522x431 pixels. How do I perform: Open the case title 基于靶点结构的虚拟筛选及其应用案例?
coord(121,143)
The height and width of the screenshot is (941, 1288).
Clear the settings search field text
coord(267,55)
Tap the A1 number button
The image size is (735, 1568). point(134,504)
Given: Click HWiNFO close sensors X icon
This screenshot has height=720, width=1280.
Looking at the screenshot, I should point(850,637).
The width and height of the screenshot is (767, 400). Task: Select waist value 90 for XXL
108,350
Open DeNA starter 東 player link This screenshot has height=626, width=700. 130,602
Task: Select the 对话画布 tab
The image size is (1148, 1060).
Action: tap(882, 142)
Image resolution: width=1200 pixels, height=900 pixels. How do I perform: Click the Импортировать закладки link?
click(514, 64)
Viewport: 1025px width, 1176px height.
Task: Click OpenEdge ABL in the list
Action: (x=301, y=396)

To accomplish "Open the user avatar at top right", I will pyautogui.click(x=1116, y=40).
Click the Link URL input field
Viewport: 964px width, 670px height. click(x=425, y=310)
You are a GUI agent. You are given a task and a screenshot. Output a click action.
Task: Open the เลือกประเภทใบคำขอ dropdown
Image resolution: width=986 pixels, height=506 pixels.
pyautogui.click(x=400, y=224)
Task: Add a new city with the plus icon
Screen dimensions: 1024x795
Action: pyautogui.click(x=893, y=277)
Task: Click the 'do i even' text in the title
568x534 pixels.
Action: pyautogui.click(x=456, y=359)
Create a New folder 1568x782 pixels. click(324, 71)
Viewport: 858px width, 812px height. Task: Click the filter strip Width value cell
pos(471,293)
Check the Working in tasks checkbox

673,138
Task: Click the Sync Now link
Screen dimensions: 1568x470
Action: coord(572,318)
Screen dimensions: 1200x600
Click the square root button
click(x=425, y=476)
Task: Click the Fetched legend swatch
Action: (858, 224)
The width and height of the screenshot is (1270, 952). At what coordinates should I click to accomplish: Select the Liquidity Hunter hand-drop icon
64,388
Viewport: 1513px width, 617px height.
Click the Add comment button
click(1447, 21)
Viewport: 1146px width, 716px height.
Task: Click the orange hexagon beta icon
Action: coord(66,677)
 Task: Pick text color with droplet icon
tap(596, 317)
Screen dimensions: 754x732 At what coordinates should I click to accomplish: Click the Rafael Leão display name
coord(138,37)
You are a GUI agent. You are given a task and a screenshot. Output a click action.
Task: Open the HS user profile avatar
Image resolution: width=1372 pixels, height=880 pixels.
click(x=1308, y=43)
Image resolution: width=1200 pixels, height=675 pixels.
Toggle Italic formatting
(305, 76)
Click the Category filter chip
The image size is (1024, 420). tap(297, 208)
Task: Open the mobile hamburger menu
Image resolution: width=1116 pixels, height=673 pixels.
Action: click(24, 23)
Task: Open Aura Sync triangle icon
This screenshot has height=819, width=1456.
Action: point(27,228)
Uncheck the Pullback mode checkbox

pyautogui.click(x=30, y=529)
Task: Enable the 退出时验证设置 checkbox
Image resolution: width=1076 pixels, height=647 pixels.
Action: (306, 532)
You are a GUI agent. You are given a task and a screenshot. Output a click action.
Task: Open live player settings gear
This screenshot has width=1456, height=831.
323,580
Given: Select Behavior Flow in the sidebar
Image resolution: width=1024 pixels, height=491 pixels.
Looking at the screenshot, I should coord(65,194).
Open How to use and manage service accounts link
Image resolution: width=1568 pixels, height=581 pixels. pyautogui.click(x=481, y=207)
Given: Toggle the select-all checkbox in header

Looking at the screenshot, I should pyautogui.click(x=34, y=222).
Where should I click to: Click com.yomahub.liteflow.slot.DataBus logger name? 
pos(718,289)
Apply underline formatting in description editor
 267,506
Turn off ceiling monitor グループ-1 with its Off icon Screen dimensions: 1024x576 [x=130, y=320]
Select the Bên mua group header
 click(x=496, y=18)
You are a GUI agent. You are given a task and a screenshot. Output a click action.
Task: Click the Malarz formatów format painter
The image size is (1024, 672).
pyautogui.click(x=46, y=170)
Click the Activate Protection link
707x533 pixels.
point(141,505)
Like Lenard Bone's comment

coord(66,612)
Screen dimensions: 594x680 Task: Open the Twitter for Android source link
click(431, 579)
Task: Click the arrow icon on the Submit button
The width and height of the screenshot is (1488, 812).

**TASK REQUIREMENTS**
Rewrite the entire listing above, swapping "Screen dimensions" for "Display size" wherever it occurs and leaving every other character unchanged.

**RESPONSE TO THIS TASK**
522x431 pixels. How do I perform: Open the case title 基于靶点结构的虚拟筛选及其应用案例?
coord(121,143)
The height and width of the screenshot is (941, 1288).
Clear the settings search field text
coord(267,55)
Tap the A1 number button
The image size is (735, 1568). point(134,504)
Given: Click HWiNFO close sensors X icon
This screenshot has height=720, width=1280.
Looking at the screenshot, I should point(850,637).
The width and height of the screenshot is (767, 400). Task: Select waist value 90 for XXL
108,350
Open DeNA starter 東 player link This screenshot has height=626, width=700. 130,602
Task: Select the 对话画布 tab
The image size is (1148, 1060).
Action: tap(882, 142)
Image resolution: width=1200 pixels, height=900 pixels. How do I perform: Click the Импортировать закладки link?
click(514, 64)
Viewport: 1025px width, 1176px height.
Task: Click OpenEdge ABL in the list
Action: (x=301, y=396)

To accomplish "Open the user avatar at top right", I will pyautogui.click(x=1116, y=40).
Click the Link URL input field
Viewport: 964px width, 670px height. click(x=425, y=310)
You are a GUI agent. You are given a task and a screenshot. Output a click action.
Task: Open the เลือกประเภทใบคำขอ dropdown
Image resolution: width=986 pixels, height=506 pixels.
pyautogui.click(x=400, y=224)
Task: Add a new city with the plus icon
Display size: 1024x795
Action: pyautogui.click(x=893, y=277)
Task: Click the 'do i even' text in the title
568x534 pixels.
Action: pyautogui.click(x=456, y=359)
Create a New folder 1568x782 pixels. click(324, 71)
Viewport: 858px width, 812px height. Task: Click the filter strip Width value cell
pos(471,293)
Check the Working in tasks checkbox

673,138
Task: Click the Sync Now link
Display size: 1568x470
Action: coord(572,318)
Display size: 1200x600
Click the square root button
click(x=425, y=476)
Task: Click the Fetched legend swatch
Action: (858, 224)
The width and height of the screenshot is (1270, 952). At what coordinates should I click to accomplish: Select the Liquidity Hunter hand-drop icon
64,388
Viewport: 1513px width, 617px height.
Click the Add comment button
click(1447, 21)
Viewport: 1146px width, 716px height.
Task: Click the orange hexagon beta icon
Action: coord(66,677)
 Task: Pick text color with droplet icon
tap(596, 317)
Display size: 754x732 At what coordinates should I click to accomplish: Click the Rafael Leão display name
coord(138,37)
You are a GUI agent. You are given a task and a screenshot. Output a click action.
Task: Open the HS user profile avatar
Image resolution: width=1372 pixels, height=880 pixels.
click(x=1308, y=43)
Image resolution: width=1200 pixels, height=675 pixels.
Toggle Italic formatting
(305, 76)
Click the Category filter chip
The image size is (1024, 420). tap(297, 208)
Task: Open the mobile hamburger menu
Image resolution: width=1116 pixels, height=673 pixels.
Action: click(24, 23)
Task: Open Aura Sync triangle icon
This screenshot has height=819, width=1456.
Action: point(27,228)
Uncheck the Pullback mode checkbox

pyautogui.click(x=30, y=529)
Task: Enable the 退出时验证设置 checkbox
Image resolution: width=1076 pixels, height=647 pixels.
Action: (306, 532)
You are a GUI agent. You are given a task and a screenshot. Output a click action.
Task: Open live player settings gear
This screenshot has width=1456, height=831.
323,580
Given: Select Behavior Flow in the sidebar
Image resolution: width=1024 pixels, height=491 pixels.
Looking at the screenshot, I should coord(65,194).
Open How to use and manage service accounts link
Image resolution: width=1568 pixels, height=581 pixels. pyautogui.click(x=481, y=207)
Given: Toggle the select-all checkbox in header

Looking at the screenshot, I should pyautogui.click(x=34, y=222).
Where should I click to: Click com.yomahub.liteflow.slot.DataBus logger name? 
pos(718,289)
Apply underline formatting in description editor
 267,506
Turn off ceiling monitor グループ-1 with its Off icon Display size: 1024x576 [x=130, y=320]
Select the Bên mua group header
 click(x=496, y=18)
You are a GUI agent. You are given a task and a screenshot. Output a click action.
Task: Click the Malarz formatów format painter
The image size is (1024, 672).
pyautogui.click(x=46, y=170)
Click the Activate Protection link
707x533 pixels.
point(141,505)
Like Lenard Bone's comment

coord(66,612)
Display size: 594x680 Task: Open the Twitter for Android source link
click(431, 579)
Task: Click the arrow icon on the Submit button
The width and height of the screenshot is (1488, 812).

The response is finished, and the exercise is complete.